Additions to this report include Sun Life and Manulife Financial, which was inadvertently left out last year. General American Life and New England Financial declined to participate this year, with the parent company MetLifes product represented instead.
There are three parts to this report excerpted from the latest edition of Full Disclosure. Charts contain current illustrated values and historical performance. A section also covers strengths attributable to each plan as outlined by the companies reporting their whole life information.
Illustrated values are based on a Male Age 40 paying on a $250,000 policy. The class specified is best nonsmoker as long as the class represents at least 15% of the contract issued of each policy. Illustrations are divided between all base (100% whole life coverage) and policies blended with 50% term.
Blending policies in this fashion allows a lower premium outlay while retaining a responsible level of all base coverage to cushion any adverse changes in dividend scales. There is more risk to the level death benefit and premiums that are guaranteed in all base policies, but the upside is a more affordable premium.
This section includes Lafayette Lifes graded premium whole life plan that is marketed in the whole life/term blend marketplace. It is not a true participating whole life policy and only appears in the table featuring blended illustrations.
We use the internal rate of return method to examine prospective as well as historical performance. The IRR is applied to current cash values and death benefits measured at a duration of 30 years. The IRR of the death benefit in the early years of a policy is very high because of the few premiums paid. The IRR of cash values rise over time, as the IRR for the death benefit fall.
A careful analysis of the IRR measurements indicates which policies are designed (in an illustration at least) to build current cash values, guaranteed cash values or death benefits.
The downside of IRR is that it favors policies with large premiums, due to economies of scale.
We look at whole life historical performance through two lenses. The first basis shows policy dividends measured as cash out of the policy. Here the interest adjusted payment and cost indices are applied on the actual performance of the policy and on the cash values illustrated 10 and 20 years ago. The indices show how plans with dissimilar premiums actually performed vs. how they were initially illustrated. A lower number is better, but be aware of how much premium each policy commands annually.
Policies are usually not illustrated with cash dividends being paid to the policyholder but with dividends going to Paid-Up Additions, little slices of whole life that, in turn, develop their own dividends, thus enhancing policyholder value. Here we are able to use IRR measurements on the values as they more closely represent a traditional experience. Compiling these figures is a time-consuming exercise for the companies in this section, and we are grateful for their efforts.

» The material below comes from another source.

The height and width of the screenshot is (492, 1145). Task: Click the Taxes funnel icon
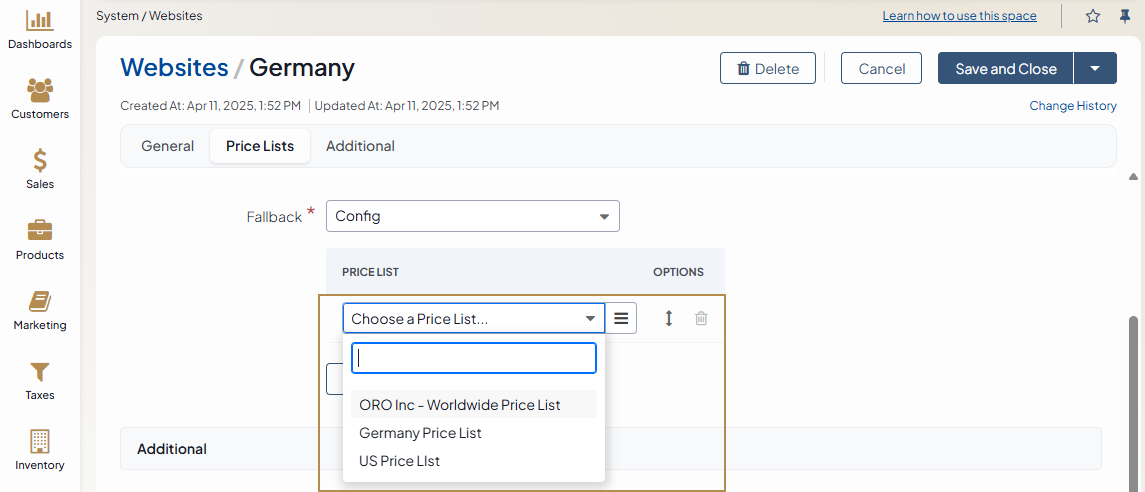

We recommend a policy analysis approach based on illustrations, current and guaranteed (contractual) costs, features (and their costs), as well as knowledge of what each product was designed to do. While it may be designed with strengths at higher or lower ages or face amounts, a policy may be intended for a purpose/market as remote from illustrations as you can imagine. For example, it may have broad underwriting classes so more policies are issued preferred or may be designed for the substandard market.
Remember, the data in this report are a small portion of Full Disclosures overall analysis. Use it as an efficient snapshot of how policies are (or have been) illustrated, and use a broader review built on the economy and quality of individual attributes that are often not apparent through any illustration.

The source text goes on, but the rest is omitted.